In the last study of this second chapter, the usefulness of oral fluid samples for humoral diagnosis of TB in goats using the P22 ELISA was evaluated. For this purpose, oral fluid and serum samples from animals from a historically TB-free herd (n=113) and from a high prevalence TB herd (n=197) according to the results of SITT/CITT obtained in previous samplings, were analyzed by P22 ELISA. The results obtained in the TB-free herd were used to calculate the specificity of the P22 ELISA. Besides, and due to the high proportion of reactors observed in the high prevalence herd, all animals were slaughtered and subjected to post-mortem analysis Then, those animals that showed TB compatible lesions and bacteriological isolation (n=64) were included in the study to calculate the sensitivity of the P22 ELISA in oral fluid samples.
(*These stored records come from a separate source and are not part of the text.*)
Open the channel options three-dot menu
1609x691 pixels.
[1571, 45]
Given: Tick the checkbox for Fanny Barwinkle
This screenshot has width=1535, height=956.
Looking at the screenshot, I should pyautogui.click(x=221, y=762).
An excellent specificity [100% (95% CI, 97.4-100)] of the P22 ELISA in oral fluid samples was observed, accompanied by a limited sensitivity [34.4% (95% CI, 22.4-45.6)], which increased when taking into account those animals with the highest lesions score [75% (95% CI, 53.7-96.2)]. In this line, significantly (p = 0.018) larger TB-compatible lung lesions were observed in P22 ELISA-positive animals in oral fluid samples compared to those negatives. However, the sensitivity of P22 ELISA in serum samples was considerably higher, being 87.5% (95% CI, 77.2-93.5) in those animals with TB- compatible lesions and 100% (95% CI, 80.6-100) taking into account only the setting of the animals with severe lesions. According to these results, humoral diagnosis of caprine TB based on oral fluid samples showed a better performance in animals with severe lesions.